FIG. 5 is a schematic diagram of a sample depth map obtained according to an embodiment of the present application;

FIG. 6 is a schematic diagram of a training processing model according to an embodiment of the present disclosure;

fig. 7 is a left eye image sample of a road provided in the second embodiment of the present application;

fig. 8 is a depth map sample of the left eye image sample shown in fig. 7 according to the second embodiment of the present application;

fig. 9 is a depth map sample of the left eye image sample shown in fig. 7 according to the second embodiment of the present application;

fig. 10 is a left eye image of a road provided in the second embodiment of the present application;

FIG. 11 is a depth map generated by processing the binocular image shown in FIG. 10 using a processing model;

FIG. 12 is a depth map generated by processing the binocular image shown in FIG. 10 using a contrast model;

fig. 13 is a schematic structural diagram of a depth map obtaining apparatus according to a third embodiment of the present application;

fig. 14 is a schematic structural diagram of an acquisition device provided in the fourth embodiment of the present application.

Detailed Description

To make the purpose, technical solutions and advantages of the present application clearer, the technical solutions in the present application will be clearly and completely described below with reference to the drawings in the present application, and it is obvious that the described embodiments are some, but not all embodiments of the present application.
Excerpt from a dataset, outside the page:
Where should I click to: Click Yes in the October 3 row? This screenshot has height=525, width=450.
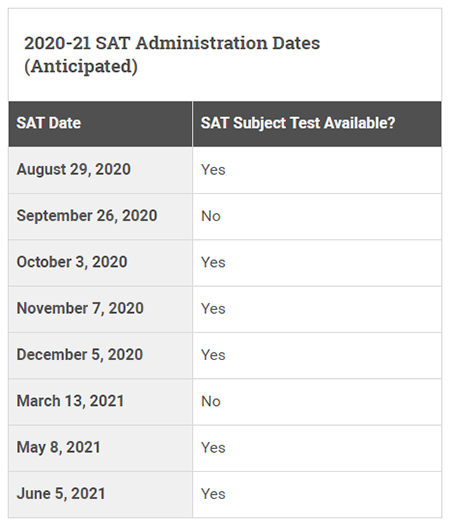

All other embodiments, which can be derived by a person skilled in the art from the embodiments given herein without making any creative effort, shall fall within the protection scope of the present application.

The manufacturing process of the high-precision map comprises an interior industry and an exterior industry, wherein the exterior industry is a process of collecting data of roads when a collection vehicle runs on the roads to be collected, the interior industry is a process of processing the collected data to generate vectorization map data, and then the vectorization map data is subjected to format conversion, code conversion, compiling and the like to generate a map product.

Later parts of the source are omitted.